YOUR GOAL
Reproduce, please, only the lines from the first line below to the line containing "Open the Asia/Riyadh", inclusive.

Stored records:
#####

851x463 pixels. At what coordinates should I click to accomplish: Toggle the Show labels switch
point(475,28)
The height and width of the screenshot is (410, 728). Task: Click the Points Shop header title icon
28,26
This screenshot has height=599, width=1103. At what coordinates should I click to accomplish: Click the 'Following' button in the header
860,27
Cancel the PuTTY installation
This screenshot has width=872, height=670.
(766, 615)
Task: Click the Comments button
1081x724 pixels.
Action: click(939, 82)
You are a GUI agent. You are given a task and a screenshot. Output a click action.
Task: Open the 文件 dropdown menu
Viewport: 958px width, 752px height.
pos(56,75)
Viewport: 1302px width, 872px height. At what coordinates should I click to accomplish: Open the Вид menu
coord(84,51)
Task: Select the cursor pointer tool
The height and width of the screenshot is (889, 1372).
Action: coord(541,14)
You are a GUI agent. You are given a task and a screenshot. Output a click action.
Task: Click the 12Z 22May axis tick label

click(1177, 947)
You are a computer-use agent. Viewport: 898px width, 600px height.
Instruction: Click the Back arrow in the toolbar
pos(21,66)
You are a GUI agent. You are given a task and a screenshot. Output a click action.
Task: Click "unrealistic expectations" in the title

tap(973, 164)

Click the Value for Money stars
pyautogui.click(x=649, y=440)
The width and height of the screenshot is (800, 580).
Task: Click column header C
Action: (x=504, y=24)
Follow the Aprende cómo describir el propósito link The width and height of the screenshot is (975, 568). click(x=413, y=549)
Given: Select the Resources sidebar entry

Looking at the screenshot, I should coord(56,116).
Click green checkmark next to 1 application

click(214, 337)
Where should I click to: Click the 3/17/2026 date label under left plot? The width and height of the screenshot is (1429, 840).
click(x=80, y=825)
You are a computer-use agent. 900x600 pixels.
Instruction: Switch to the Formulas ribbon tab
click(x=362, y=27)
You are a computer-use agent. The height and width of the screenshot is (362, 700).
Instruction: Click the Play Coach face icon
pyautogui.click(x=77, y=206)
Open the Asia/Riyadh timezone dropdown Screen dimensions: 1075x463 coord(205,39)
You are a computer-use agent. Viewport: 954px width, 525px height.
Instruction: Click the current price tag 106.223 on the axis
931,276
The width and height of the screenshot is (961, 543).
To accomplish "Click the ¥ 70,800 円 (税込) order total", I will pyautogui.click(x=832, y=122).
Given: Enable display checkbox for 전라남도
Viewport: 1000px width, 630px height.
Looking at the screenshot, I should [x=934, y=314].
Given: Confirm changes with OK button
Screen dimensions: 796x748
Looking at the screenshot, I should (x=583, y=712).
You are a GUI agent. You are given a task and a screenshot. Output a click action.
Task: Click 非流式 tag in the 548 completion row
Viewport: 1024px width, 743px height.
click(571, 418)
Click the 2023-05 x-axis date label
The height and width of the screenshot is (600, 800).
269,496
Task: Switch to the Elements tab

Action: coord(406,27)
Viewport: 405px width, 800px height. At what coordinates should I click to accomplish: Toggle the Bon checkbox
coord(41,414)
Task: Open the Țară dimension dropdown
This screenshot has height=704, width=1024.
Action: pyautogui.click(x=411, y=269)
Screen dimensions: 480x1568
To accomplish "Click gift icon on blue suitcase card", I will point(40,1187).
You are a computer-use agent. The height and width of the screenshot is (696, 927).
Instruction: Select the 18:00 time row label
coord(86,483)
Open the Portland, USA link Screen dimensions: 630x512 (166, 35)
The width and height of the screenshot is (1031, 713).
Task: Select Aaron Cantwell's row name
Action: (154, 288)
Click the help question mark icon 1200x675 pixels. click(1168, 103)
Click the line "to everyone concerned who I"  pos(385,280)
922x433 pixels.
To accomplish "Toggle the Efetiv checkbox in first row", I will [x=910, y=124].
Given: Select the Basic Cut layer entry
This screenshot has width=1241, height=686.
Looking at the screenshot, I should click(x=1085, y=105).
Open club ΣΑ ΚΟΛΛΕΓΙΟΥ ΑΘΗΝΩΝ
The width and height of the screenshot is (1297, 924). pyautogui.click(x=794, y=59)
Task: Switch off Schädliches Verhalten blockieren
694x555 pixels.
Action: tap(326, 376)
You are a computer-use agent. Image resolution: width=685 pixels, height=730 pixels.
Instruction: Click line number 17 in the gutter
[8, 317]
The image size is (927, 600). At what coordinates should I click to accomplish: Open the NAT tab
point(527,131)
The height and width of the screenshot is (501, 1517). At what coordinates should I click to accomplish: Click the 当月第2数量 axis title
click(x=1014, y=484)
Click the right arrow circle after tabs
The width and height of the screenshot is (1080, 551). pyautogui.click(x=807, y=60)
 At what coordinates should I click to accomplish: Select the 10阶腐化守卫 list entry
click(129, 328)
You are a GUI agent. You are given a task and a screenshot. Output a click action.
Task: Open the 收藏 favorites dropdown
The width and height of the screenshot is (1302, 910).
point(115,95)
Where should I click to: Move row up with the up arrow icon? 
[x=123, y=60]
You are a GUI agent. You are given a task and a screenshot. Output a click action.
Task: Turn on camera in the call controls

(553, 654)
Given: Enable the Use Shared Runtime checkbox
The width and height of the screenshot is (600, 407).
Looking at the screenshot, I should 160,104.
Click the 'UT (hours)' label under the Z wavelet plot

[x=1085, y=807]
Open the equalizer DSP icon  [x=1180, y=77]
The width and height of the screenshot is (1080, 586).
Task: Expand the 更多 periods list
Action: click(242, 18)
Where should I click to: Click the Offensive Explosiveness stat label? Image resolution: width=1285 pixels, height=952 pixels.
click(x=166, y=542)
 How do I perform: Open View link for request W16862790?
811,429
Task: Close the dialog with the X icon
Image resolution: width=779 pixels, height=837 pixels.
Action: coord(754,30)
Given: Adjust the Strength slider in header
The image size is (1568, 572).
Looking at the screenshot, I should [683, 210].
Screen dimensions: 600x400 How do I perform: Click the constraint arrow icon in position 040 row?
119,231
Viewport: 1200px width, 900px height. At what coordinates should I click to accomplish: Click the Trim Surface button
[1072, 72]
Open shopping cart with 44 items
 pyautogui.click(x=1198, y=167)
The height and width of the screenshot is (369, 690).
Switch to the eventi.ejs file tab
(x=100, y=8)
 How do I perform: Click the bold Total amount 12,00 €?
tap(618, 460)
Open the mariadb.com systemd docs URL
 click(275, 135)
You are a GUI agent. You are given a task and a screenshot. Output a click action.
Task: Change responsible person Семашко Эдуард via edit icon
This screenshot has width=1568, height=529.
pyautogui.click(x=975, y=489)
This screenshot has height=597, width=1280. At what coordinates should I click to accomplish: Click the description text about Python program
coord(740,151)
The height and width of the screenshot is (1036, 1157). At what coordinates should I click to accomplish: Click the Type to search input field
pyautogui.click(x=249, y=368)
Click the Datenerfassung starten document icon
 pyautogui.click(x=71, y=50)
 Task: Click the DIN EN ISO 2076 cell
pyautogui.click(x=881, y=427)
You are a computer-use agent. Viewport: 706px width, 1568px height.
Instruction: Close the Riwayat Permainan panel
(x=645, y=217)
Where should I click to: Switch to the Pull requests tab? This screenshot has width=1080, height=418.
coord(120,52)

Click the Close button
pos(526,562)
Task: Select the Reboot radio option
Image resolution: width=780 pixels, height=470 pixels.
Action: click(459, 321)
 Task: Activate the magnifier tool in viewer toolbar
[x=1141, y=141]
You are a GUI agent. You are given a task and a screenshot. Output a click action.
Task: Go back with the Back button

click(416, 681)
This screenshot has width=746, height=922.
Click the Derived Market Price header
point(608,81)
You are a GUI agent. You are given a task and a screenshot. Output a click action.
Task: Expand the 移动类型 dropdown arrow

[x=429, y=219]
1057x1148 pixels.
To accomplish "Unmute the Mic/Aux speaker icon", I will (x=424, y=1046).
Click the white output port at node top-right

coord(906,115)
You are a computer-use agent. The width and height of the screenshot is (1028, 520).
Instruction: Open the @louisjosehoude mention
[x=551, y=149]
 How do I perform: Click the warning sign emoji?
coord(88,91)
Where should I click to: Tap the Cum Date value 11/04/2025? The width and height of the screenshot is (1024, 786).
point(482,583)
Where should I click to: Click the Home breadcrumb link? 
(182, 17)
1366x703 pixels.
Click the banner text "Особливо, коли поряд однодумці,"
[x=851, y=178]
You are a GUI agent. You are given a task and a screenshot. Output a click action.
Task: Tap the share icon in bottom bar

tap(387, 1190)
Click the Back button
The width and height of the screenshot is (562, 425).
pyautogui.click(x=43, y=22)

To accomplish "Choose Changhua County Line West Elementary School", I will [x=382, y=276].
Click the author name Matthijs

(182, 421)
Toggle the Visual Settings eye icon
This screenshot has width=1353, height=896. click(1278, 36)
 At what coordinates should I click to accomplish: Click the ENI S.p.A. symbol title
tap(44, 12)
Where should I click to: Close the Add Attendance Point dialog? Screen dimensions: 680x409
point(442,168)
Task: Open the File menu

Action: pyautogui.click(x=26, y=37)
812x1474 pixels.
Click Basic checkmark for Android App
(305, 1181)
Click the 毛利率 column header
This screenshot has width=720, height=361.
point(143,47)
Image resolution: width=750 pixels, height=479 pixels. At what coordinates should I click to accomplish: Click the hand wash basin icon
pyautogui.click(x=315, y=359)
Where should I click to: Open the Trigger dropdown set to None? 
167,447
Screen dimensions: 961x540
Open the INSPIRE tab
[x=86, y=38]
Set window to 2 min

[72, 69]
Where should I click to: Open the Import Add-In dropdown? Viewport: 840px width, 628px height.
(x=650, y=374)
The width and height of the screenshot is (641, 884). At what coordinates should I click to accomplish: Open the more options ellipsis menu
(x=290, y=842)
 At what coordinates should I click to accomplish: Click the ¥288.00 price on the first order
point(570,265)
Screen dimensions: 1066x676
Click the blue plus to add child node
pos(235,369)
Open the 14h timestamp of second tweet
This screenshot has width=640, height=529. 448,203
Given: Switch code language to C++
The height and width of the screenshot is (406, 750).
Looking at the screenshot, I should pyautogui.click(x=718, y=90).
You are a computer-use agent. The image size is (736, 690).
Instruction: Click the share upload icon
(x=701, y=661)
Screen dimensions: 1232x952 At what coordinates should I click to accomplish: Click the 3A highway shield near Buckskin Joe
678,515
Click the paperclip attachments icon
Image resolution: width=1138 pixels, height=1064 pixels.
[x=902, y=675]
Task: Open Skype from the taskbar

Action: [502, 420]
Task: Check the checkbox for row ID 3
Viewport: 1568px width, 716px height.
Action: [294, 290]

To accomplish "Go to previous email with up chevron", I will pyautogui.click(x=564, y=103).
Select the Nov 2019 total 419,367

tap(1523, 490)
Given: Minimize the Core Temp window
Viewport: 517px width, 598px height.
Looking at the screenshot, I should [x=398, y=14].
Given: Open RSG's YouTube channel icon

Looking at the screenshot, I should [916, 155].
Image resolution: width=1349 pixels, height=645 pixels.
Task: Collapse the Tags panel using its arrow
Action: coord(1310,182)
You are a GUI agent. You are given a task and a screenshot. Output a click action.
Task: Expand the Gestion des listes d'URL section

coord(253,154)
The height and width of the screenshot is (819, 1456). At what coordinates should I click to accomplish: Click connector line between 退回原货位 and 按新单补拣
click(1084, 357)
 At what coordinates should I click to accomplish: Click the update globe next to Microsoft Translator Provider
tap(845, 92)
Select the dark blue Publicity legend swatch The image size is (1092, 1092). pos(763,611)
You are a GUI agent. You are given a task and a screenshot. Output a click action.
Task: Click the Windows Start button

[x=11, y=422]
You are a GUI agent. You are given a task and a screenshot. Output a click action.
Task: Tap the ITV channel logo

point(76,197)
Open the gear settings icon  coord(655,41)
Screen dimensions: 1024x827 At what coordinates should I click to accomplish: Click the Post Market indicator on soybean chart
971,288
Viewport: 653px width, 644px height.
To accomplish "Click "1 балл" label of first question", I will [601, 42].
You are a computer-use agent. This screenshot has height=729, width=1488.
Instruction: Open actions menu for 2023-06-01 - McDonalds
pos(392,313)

#####

SOLUTION TO THIS TASK
851x463 pixels. At what coordinates should I click to accomplish: Toggle the Show labels switch
point(475,28)
The height and width of the screenshot is (410, 728). Task: Click the Points Shop header title icon
28,26
This screenshot has height=599, width=1103. At what coordinates should I click to accomplish: Click the 'Following' button in the header
860,27
Cancel the PuTTY installation
This screenshot has width=872, height=670.
(766, 615)
Task: Click the Comments button
1081x724 pixels.
Action: click(939, 82)
You are a GUI agent. You are given a task and a screenshot. Output a click action.
Task: Open the 文件 dropdown menu
Viewport: 958px width, 752px height.
pos(56,75)
Viewport: 1302px width, 872px height. At what coordinates should I click to accomplish: Open the Вид menu
coord(84,51)
Task: Select the cursor pointer tool
The height and width of the screenshot is (889, 1372).
Action: coord(541,14)
You are a GUI agent. You are given a task and a screenshot. Output a click action.
Task: Click the 12Z 22May axis tick label

click(1177, 947)
You are a computer-use agent. Viewport: 898px width, 600px height.
Instruction: Click the Back arrow in the toolbar
pos(21,66)
You are a GUI agent. You are given a task and a screenshot. Output a click action.
Task: Click "unrealistic expectations" in the title

tap(973, 164)

Click the Value for Money stars
pyautogui.click(x=649, y=440)
The width and height of the screenshot is (800, 580).
Task: Click column header C
Action: (x=504, y=24)
Follow the Aprende cómo describir el propósito link The width and height of the screenshot is (975, 568). click(x=413, y=549)
Given: Select the Resources sidebar entry

Looking at the screenshot, I should coord(56,116).
Click green checkmark next to 1 application

click(214, 337)
Where should I click to: Click the 3/17/2026 date label under left plot? The width and height of the screenshot is (1429, 840).
click(x=80, y=825)
You are a computer-use agent. 900x600 pixels.
Instruction: Switch to the Formulas ribbon tab
click(x=362, y=27)
You are a computer-use agent. The height and width of the screenshot is (362, 700).
Instruction: Click the Play Coach face icon
pyautogui.click(x=77, y=206)
Open the Asia/Riyadh timezone dropdown Screen dimensions: 1075x463 coord(205,39)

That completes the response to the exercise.